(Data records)
•••••

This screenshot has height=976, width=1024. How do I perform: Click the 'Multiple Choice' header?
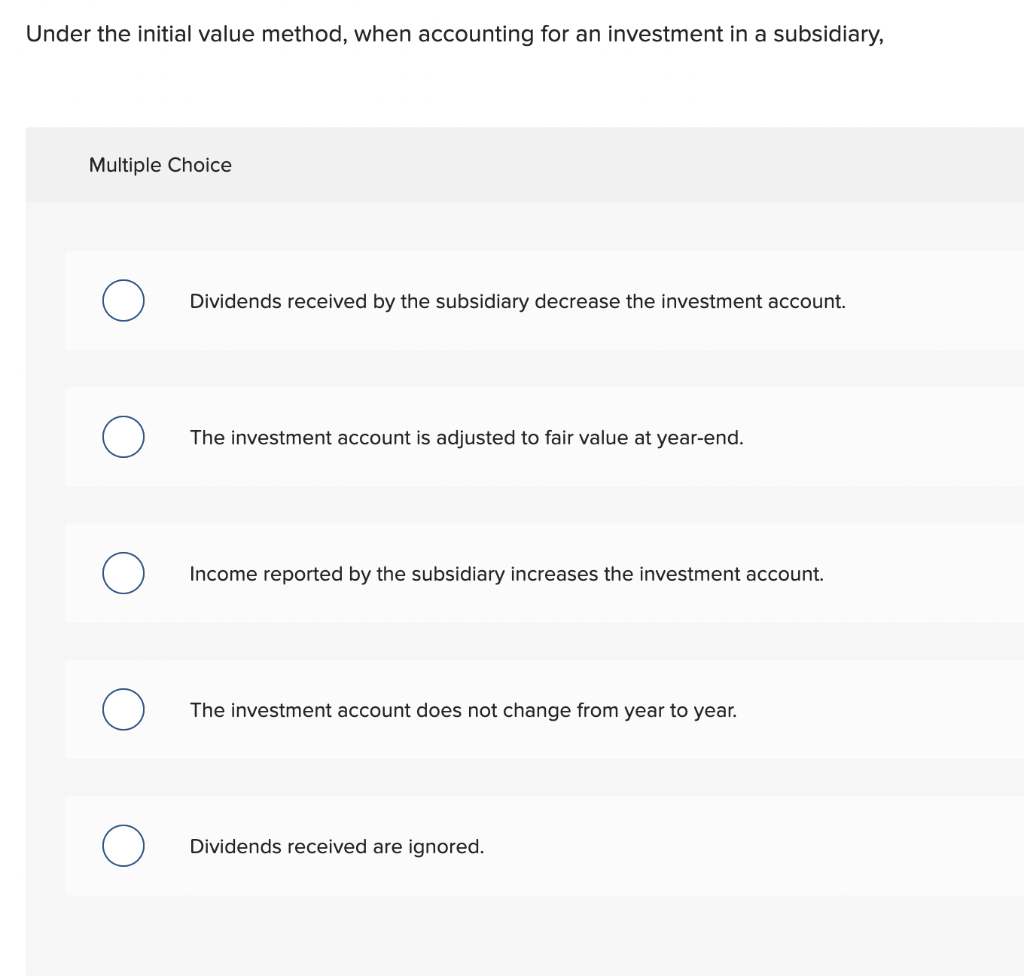click(160, 165)
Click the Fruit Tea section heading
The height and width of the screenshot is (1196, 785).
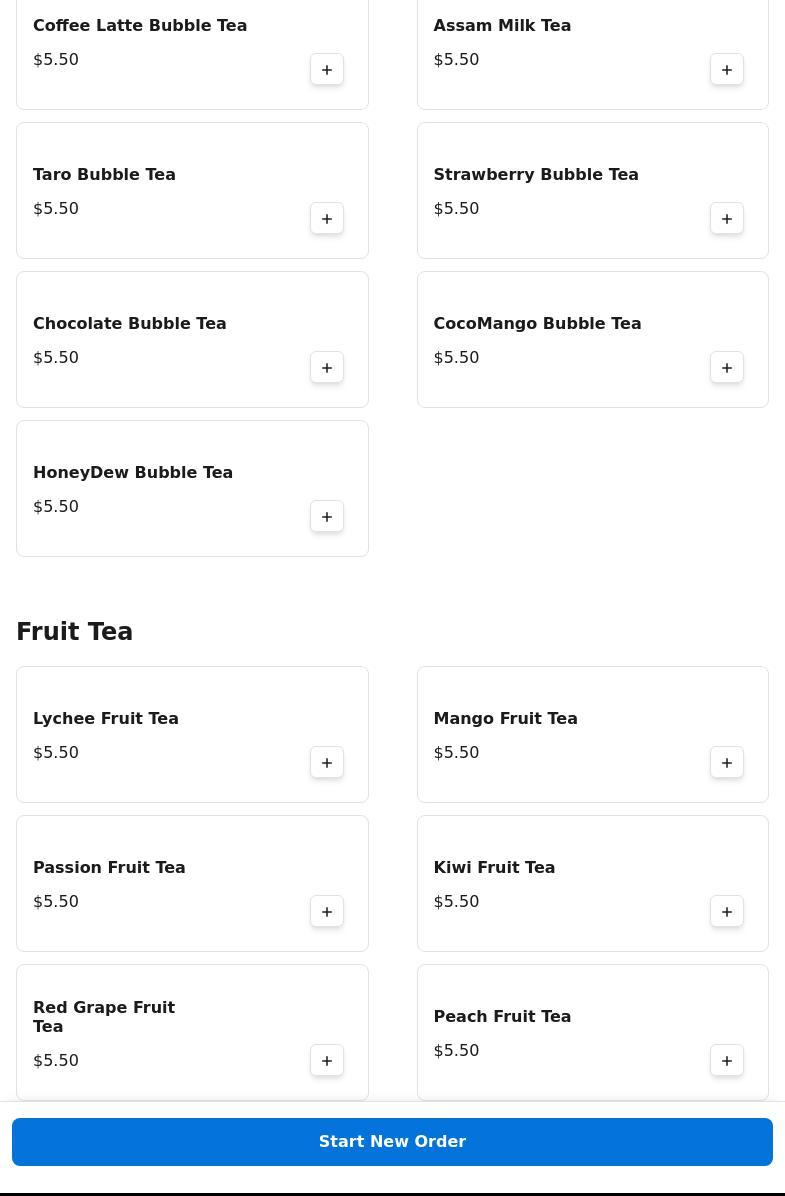tap(75, 632)
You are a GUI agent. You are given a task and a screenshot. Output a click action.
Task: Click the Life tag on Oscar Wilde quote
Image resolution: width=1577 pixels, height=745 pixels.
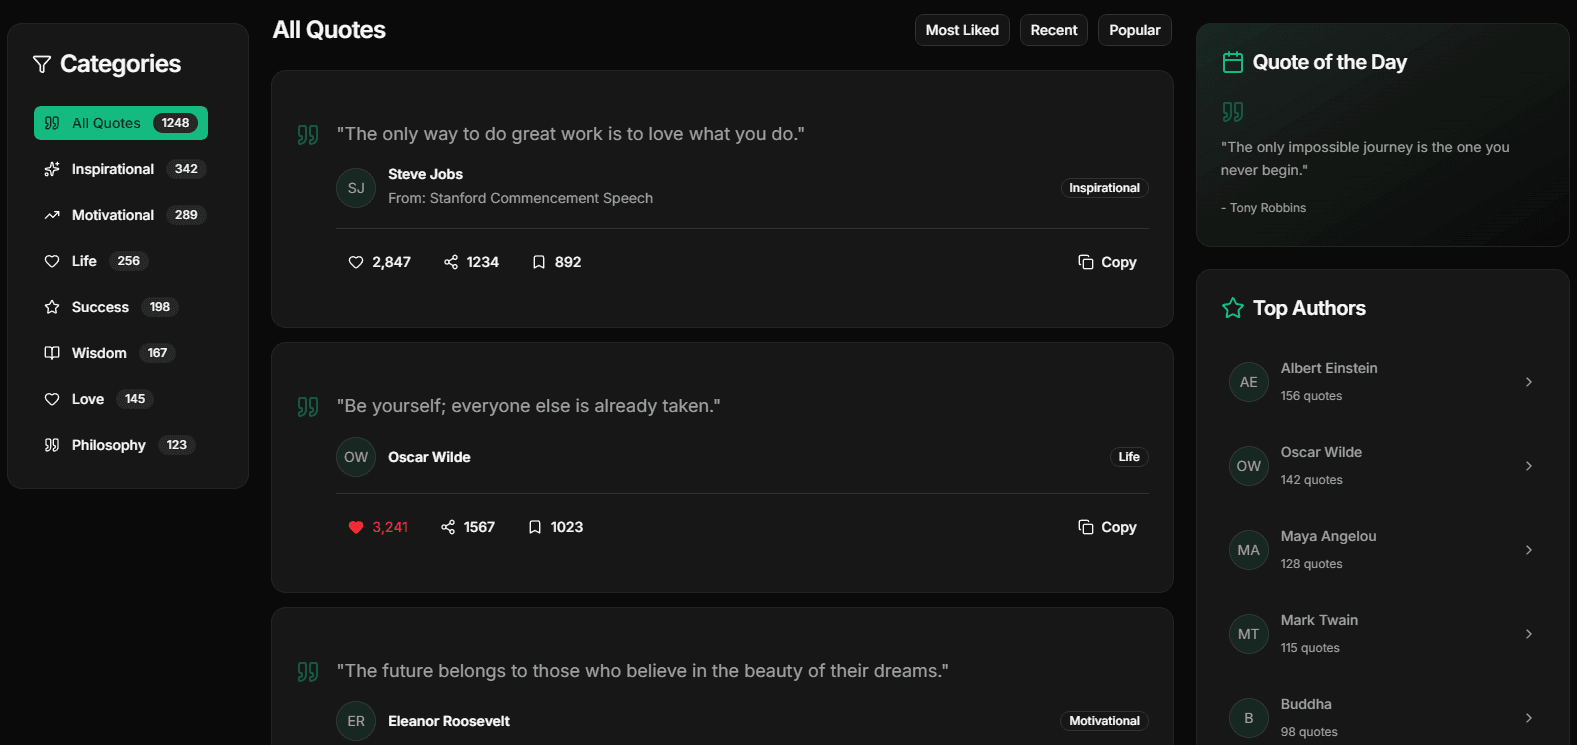(1128, 457)
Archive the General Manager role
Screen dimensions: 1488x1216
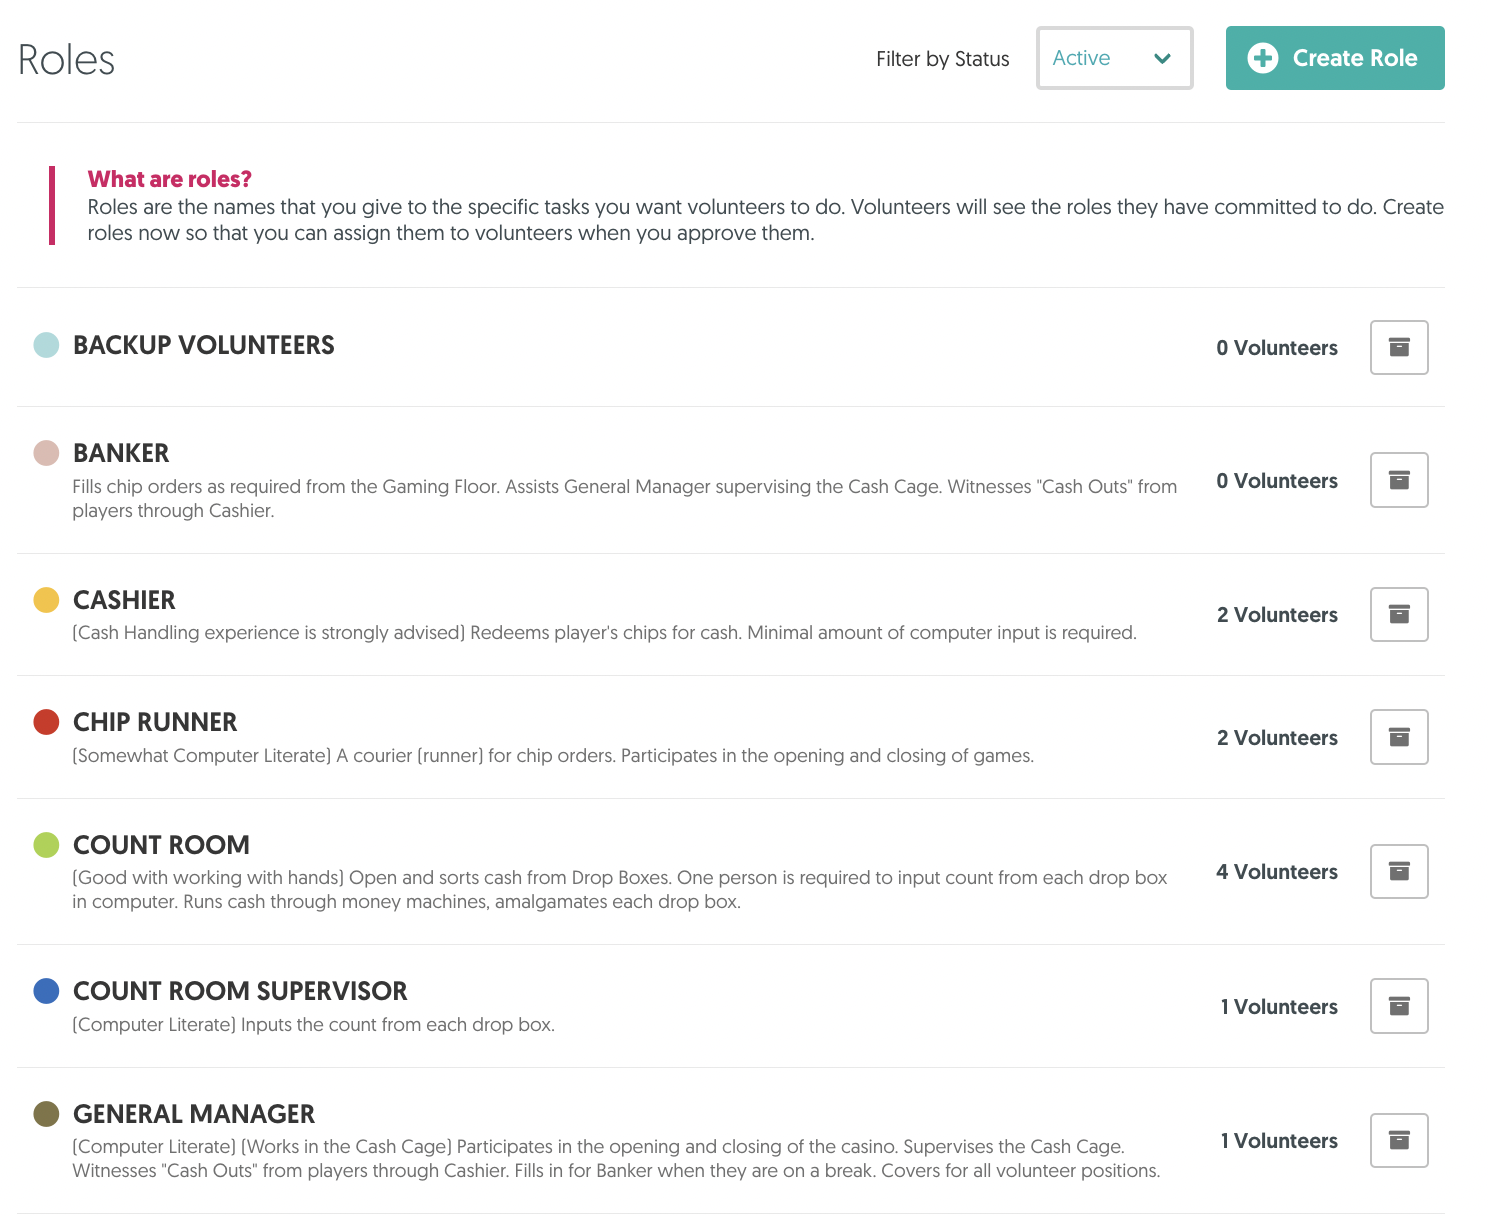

•••••

Only the lines from the one with "You are a GUI" through the final line of the entries above are to be repeated, exactly as written and without pictures.

You are a GUI agent. You are given a task and a screenshot. Output a click action.
Task: Click the Life tag on Oscar Wilde quote
Image resolution: width=1577 pixels, height=745 pixels.
(1128, 457)
Archive the General Manager role
Screen dimensions: 1488x1216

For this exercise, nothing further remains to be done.